Finally, although the above techniques achieve high efficiency and low overhead in spatial multiplexing, temporal multiplexing techniques such as preemptive temporal multiplexing are not suitable for inference. The reason is most temporal multiplexing techniques [16] have a detrimental effect on the performance of an individual INaaS request, which is highly latency sensitive. In EIF, we will introduce a new customized temporal multiplexing technique which will cause marginal overhead with increase of user number.

# B. Mediated Pass-through Architecture

An mediated pass-through architecture [10], [21] provides two methods of communication between devices: *performance critical* operations are passed through and directly access hardware resources, while *privileged* operations are trapped-and-emulated to provide isolation between guests and the hardware infrastructure.

Moreover, a mediated pass-through architecture is a good solution to solve the inherent problem of INaaS, shortage of resources inside an individual container. In such architecture, computing-intensive calculations can be off-loaded to a device with strong computing capability (accelerators such as a GPU, FPGA, or TPU). There are many techniques that use mediated pass-through architecture to support VM-based services using GPU, such as GPUvm [18]. However, these techniques suffer from the cold start issue, when used to support INaaS. Compared with FPGAs-supporting INaaS, GPU-based INaaS has a very high cold start penalty because it requires to load the model and the necessary library beforehand, which becomes a major part of the total response time. To the best of our knowledge, there is currently no work on utilizing FPGA-based mediated pass-through architecture to support INaaS

### C. Sparsity in DNN Models

Sparsity in the DNN model is defined as the fraction of zeros in the layer's weight and input. In practical DNN models, many of input and weight data turn out to be zero [11]. The corresponding multiplications and additions related these zero values do not contribute to the final result and can be regarded as ineffective. The reason of the sparsity is from the nature and structure of DNN, like the activation function of CNN. Figure 1 shows the average total percentage of multiplication operands that are ineffective in different DNN models. This fraction varies from 37%, to up to 50% and the average across all networks is 44%. Many existing sparse NN accelerators [2] solve the inefficiency from the sparsity by compressing data or eliminating ineffective computation. In EIF, we utilize this the sparsity in DNN models to develop a temporal multiplexing method to allow multiple inference tasks can share one computing hardware.

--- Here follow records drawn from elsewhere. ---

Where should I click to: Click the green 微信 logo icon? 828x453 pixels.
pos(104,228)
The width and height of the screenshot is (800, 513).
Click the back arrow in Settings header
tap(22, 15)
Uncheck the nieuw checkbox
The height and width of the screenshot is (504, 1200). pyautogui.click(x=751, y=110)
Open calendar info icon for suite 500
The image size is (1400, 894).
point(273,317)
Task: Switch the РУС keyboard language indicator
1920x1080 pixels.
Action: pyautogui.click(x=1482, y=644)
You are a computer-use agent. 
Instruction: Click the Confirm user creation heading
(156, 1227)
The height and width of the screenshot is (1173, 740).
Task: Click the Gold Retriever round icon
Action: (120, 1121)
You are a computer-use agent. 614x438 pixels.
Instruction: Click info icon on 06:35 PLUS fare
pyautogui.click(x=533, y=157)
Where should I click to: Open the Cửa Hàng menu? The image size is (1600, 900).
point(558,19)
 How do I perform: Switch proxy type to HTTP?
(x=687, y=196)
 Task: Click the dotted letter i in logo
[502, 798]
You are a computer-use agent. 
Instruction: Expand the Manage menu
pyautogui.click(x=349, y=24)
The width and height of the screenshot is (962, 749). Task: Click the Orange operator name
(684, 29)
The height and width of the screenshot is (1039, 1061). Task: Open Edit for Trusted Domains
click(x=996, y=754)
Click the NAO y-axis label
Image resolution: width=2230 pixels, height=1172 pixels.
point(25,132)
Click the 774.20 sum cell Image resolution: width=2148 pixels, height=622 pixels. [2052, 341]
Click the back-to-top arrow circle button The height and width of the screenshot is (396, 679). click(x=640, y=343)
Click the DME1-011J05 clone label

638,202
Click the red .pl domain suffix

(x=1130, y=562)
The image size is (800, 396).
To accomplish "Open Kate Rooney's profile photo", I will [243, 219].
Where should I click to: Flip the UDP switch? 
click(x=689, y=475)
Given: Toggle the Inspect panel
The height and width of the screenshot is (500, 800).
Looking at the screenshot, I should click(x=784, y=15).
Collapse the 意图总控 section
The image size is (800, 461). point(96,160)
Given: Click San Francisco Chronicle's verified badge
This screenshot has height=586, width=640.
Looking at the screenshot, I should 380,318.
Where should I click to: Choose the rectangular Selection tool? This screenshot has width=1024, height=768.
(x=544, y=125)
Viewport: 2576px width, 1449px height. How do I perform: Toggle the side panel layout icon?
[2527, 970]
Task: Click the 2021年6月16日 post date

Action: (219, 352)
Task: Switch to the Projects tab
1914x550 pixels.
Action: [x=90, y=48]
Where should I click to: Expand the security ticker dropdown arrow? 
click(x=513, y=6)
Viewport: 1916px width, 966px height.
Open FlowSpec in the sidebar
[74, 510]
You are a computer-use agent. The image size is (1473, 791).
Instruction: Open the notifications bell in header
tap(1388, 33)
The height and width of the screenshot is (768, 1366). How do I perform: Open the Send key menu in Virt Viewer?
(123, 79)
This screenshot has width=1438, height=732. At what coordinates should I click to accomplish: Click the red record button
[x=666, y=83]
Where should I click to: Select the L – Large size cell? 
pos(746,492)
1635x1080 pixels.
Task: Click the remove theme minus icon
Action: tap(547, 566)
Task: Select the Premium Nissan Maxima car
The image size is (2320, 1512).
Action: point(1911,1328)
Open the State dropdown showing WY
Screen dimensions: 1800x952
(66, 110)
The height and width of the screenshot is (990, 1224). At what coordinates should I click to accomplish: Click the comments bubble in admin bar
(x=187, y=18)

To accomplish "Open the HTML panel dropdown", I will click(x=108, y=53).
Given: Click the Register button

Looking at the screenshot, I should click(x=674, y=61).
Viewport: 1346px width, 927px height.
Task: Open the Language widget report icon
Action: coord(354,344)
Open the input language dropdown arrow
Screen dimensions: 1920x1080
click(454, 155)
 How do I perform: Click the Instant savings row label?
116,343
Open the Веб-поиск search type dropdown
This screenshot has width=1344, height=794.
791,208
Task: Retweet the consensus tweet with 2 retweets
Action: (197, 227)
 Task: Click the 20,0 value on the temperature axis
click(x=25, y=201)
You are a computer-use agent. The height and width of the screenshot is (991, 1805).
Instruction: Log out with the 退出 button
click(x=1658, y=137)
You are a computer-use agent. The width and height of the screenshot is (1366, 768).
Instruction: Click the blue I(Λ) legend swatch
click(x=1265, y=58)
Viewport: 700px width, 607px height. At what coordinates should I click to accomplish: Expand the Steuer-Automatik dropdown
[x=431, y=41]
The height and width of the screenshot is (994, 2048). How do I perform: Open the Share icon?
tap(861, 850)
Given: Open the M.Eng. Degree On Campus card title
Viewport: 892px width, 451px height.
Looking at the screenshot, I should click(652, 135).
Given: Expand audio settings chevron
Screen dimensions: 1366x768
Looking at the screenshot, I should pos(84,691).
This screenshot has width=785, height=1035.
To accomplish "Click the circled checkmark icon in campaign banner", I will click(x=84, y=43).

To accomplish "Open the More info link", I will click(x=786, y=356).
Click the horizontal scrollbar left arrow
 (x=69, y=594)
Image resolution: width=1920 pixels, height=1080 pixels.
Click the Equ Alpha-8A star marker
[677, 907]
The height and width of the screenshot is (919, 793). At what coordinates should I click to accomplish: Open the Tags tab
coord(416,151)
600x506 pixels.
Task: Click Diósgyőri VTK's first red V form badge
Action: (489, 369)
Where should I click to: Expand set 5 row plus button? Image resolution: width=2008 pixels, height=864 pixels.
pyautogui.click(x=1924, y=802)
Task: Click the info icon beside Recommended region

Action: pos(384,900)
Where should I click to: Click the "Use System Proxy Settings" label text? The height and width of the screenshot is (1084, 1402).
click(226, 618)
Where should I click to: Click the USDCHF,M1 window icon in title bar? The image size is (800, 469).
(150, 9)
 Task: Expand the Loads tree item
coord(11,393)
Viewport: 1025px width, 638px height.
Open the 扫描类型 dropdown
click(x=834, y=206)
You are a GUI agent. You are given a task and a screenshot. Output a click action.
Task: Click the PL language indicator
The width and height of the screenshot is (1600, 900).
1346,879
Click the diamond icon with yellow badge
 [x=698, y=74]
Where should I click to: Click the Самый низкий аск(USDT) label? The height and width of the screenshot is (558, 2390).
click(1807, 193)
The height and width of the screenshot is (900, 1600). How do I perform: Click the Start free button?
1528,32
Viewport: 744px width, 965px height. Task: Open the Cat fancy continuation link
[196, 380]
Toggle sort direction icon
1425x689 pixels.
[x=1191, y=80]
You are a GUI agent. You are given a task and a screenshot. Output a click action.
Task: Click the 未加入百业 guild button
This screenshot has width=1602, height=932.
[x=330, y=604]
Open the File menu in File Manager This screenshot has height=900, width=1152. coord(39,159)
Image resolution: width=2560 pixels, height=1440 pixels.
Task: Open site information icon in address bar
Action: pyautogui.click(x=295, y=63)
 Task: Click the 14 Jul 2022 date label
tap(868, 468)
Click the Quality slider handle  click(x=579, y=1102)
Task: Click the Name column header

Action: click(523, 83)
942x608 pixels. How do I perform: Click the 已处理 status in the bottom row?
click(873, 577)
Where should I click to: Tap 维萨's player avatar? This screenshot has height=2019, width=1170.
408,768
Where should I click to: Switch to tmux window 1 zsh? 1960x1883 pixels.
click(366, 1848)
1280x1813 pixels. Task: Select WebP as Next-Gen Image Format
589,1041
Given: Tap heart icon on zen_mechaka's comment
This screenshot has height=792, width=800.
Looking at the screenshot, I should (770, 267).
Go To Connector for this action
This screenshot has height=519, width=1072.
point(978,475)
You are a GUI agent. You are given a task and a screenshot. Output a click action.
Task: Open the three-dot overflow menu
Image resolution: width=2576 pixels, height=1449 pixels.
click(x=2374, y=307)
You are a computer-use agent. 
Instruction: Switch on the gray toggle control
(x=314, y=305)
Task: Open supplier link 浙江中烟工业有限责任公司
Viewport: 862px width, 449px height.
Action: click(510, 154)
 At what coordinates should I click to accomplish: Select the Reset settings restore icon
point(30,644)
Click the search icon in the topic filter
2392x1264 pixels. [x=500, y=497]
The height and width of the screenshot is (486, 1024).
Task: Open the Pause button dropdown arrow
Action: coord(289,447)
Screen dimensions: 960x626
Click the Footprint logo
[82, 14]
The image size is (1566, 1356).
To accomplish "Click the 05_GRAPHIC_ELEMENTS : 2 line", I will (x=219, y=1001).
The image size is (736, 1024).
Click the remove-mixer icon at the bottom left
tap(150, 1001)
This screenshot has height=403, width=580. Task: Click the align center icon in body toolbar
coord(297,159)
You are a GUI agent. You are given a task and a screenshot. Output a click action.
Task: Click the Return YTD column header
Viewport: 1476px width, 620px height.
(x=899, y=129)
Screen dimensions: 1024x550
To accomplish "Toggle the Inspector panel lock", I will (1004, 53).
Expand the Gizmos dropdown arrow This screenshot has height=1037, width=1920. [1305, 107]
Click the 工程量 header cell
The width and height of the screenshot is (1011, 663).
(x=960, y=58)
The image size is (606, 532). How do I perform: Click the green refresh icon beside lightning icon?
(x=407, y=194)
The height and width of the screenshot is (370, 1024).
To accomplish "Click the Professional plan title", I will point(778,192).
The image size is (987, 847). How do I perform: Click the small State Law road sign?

Fig. 1: Fractions of ineffective multiplication in DNN models.

### III. EIF OVERVIEW

EIF targets a use case in which cloud providers offer INaaS based on the CPU-FPGA Shared-Memory platform. To provide an unprecedented level of multi-tenancy and low latency for FPGA-based INaaS, several goals should be achieved through hardware and software co-design:

**Multi-tenancy.** EIF targets to achieve the highest level of multi-tenancy within one FPGA device. To this end, the EIF framework must achieve both temporal and spatial multiplexing for FPGA. For these purposes, we must solve the following problems: (1) limited on-chip memory resource, and (2) efficient method of temporal and spatial multiplexing.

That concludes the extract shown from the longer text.